* **Text**:
* BEGIN *
Monday, January 5, 2026

Review: Tokyo Joshi Pro Wrestling '26 (Part 1)

Since this is my first review on the blog, there are some things I should establish::

Firstly, I am an emotional viewer of media. If something makes me feel an emotion, that means more than anything technical or "objective" quality could. I am neither blind nor stupid, and I notice quality, but making me feel something is worth more.

Second, I will give each match a score after I give my thoughts. If you are paying attention, you may notice a trend. If you do, good job. The point of that trend is that I want you to read the text of the review. Scores are meaningless; I just include them as a joke.

Thirdly, no GenAI has been used for tbis post or any other on this blog. I was an English major in school, and even if my writing skills have sunken considerably since those days I still would rather have my mistakes be my own rather than pass off something created from a prompt and something barely a step above procedural generation. If my blog sucks, at least it's authentically sucky!

Those three things established, let's dive in with an overview and the first three matches.

Tokyo Joshi Pro Wrestling '26
1/4/2026, Korakuen Hall

It's entirely possible the year started TOO strongly for Tokyo Joshi Pro Wrestling. Their first show of the year should set the tone, but in many ways it set the bar so high they may struggle to be this good again for the next 12 months. It isn't all perfect, and there are questions I still don't know the answers to, but I am looking forward to finding them out.
* END *
* **Required actions**:
**1.** According to the wrestling review, in which venue was Tokyo Joshi Pro Wrestling '26 held?
**2.** Carry the wrestling review forward from its final sentence.
The items that follow have no connection to the wrestling review.

* **Records**:
* BEGIN *
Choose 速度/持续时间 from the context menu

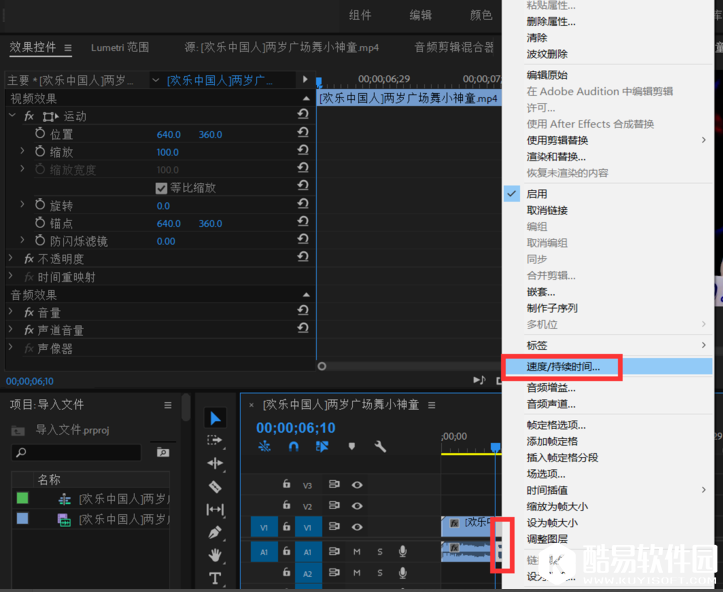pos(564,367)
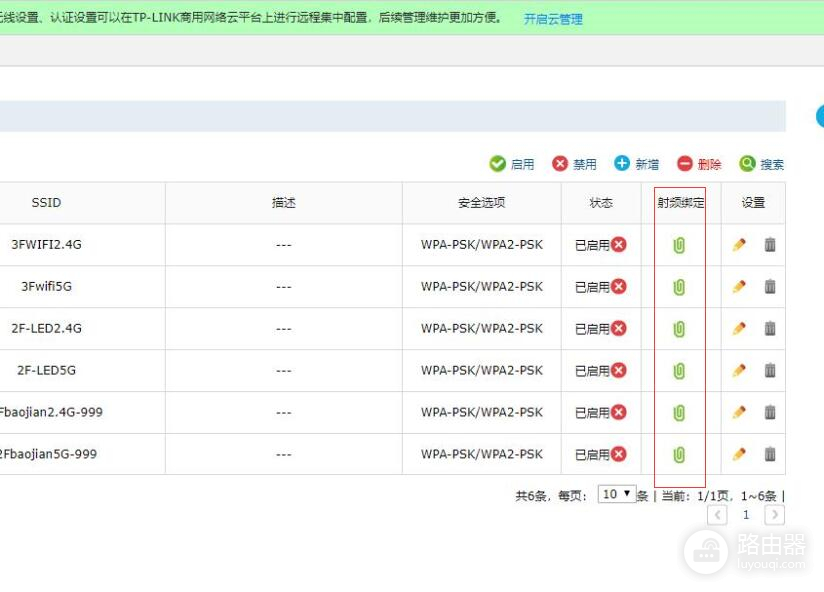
* END *
* BEGIN *
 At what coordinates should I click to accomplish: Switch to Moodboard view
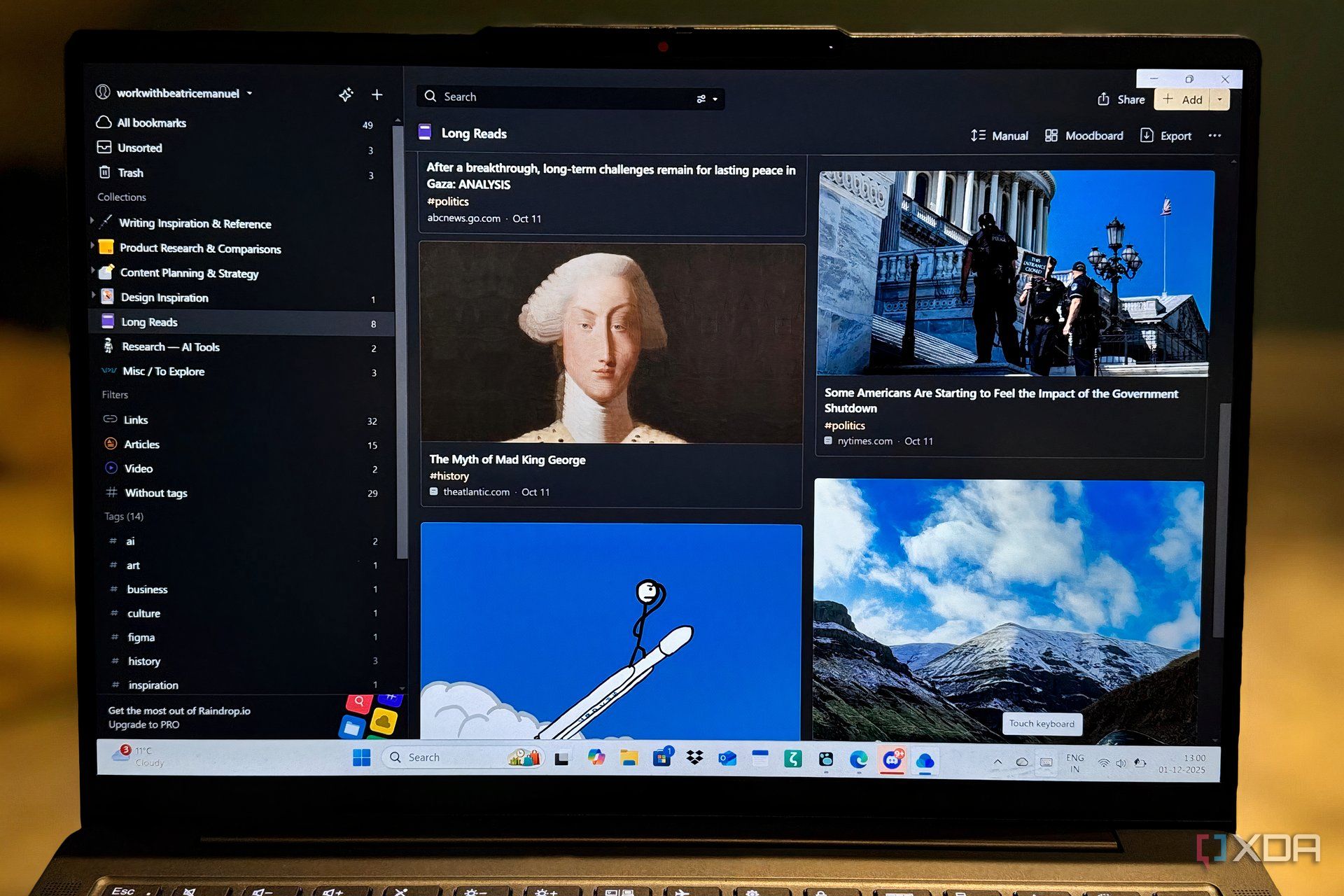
* END *
* **Answers in order**:
**1.** Korakuen Hall.

**2.**
Shion Kanzaki Debut Match
Chika Nanase and Uta Takami vs Ren Konatsu and Shion Kanzaki

The two finalists of 2025's NextGen tournament team up to welcome a new wrestler in Shion who has been teamed with last year's most promising debut in Ren. Shion is already very good for someone who had her first match in all the ways that matter. She has a great look, her selling and fighting spirit are right where they should be, and her future looks bright.

What struck me the most about this match, though, is just how special Ren Konatsu is. She showed up to her debut ready to take chances and try some high risk stuff right out of the gate, which is something Shion did not do in the match. I'm not saying anyone has to, and you definitely shouldn't risk injury before you're ready, but Ren being ready to try from day 1 is a big statement on where her ceiling is.

Uta won a pretty standard tag match by submitting Shion with the Koala Clutch. This was a very fun opener, and I'm looking forward to seeing where all four of these wrestlers are in a year. Welcome to TJPW, Shion Kanzaki!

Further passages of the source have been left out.